_EXERCISE AIM:_ Copy the lines running from the one that contains "Image resolution: width=1536" to the end of the entries below, exactly and with no pictures.

_MATERIAL PROVIDED:_
━━━━━━━━━━

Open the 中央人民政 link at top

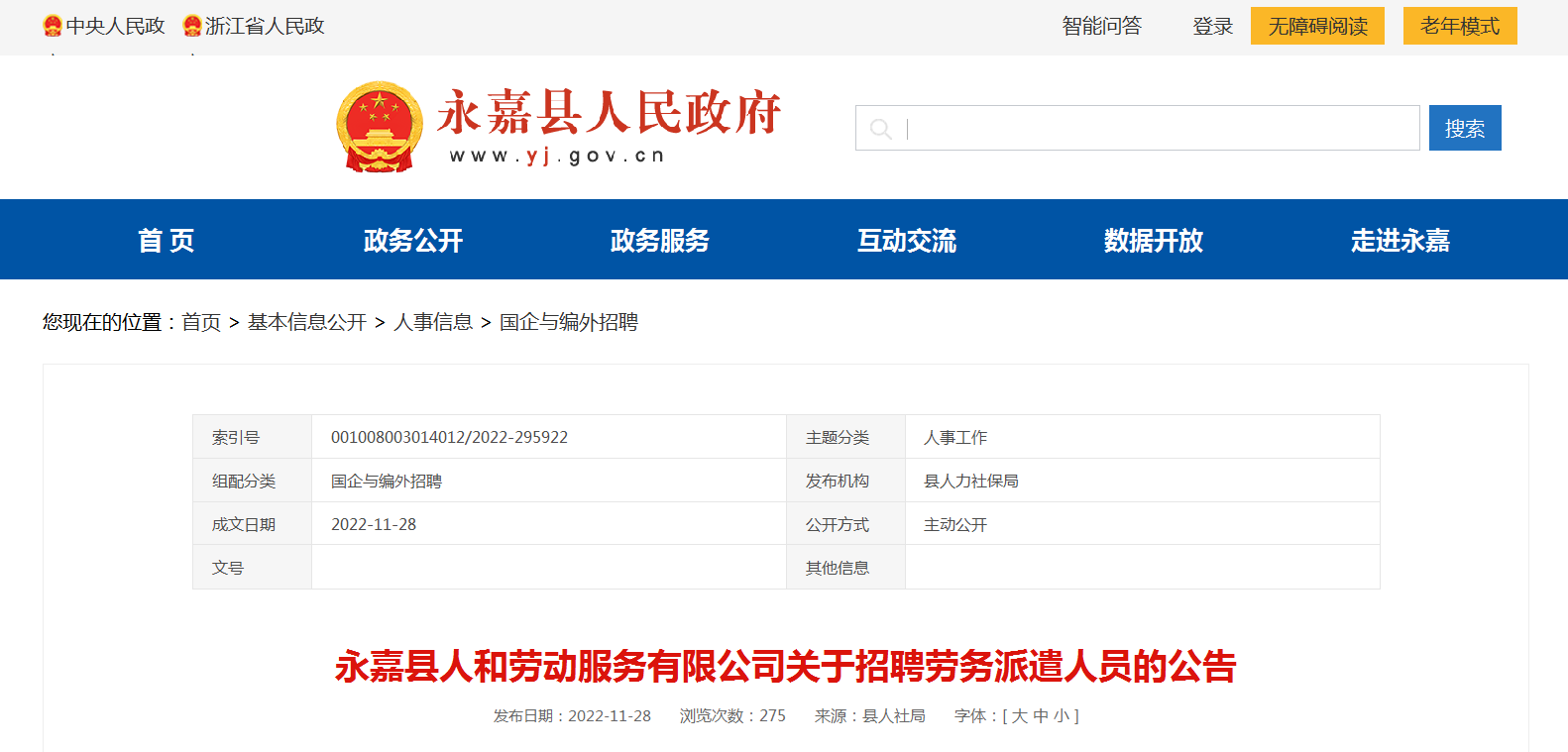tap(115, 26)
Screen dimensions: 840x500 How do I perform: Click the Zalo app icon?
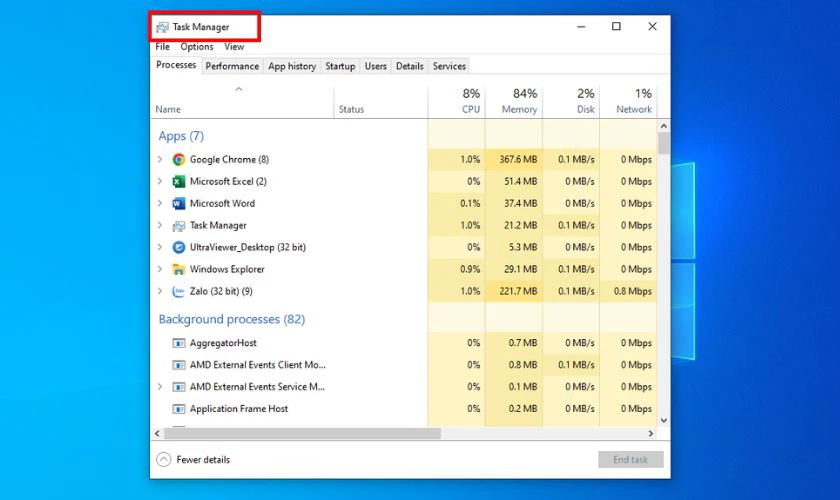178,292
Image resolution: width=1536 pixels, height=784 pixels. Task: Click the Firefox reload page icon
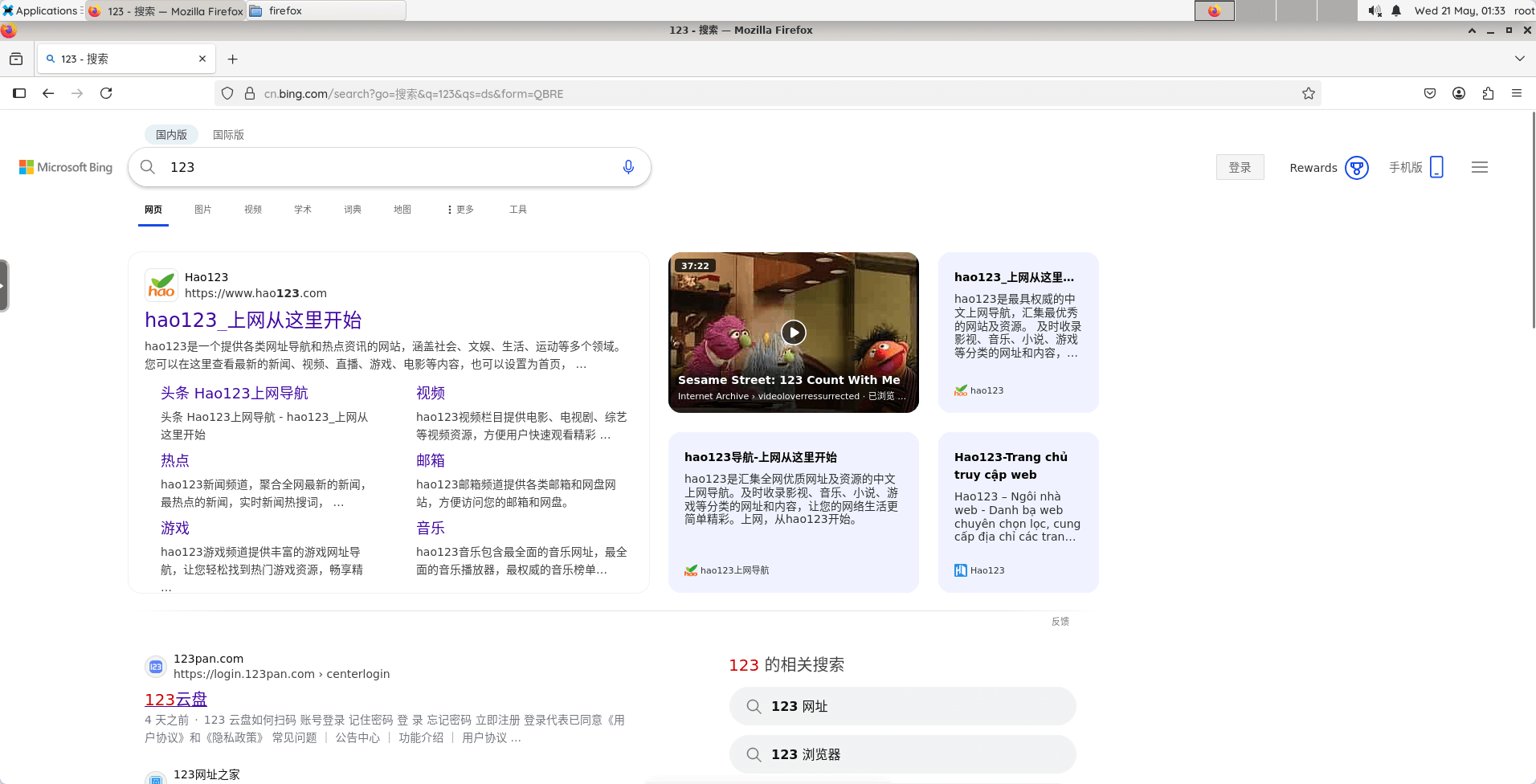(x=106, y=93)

━━━━━━━━━━

_RESPONSE TO THE EXERCISE:_
Image resolution: width=1536 pixels, height=784 pixels. Task: Click the Firefox reload page icon
(x=106, y=93)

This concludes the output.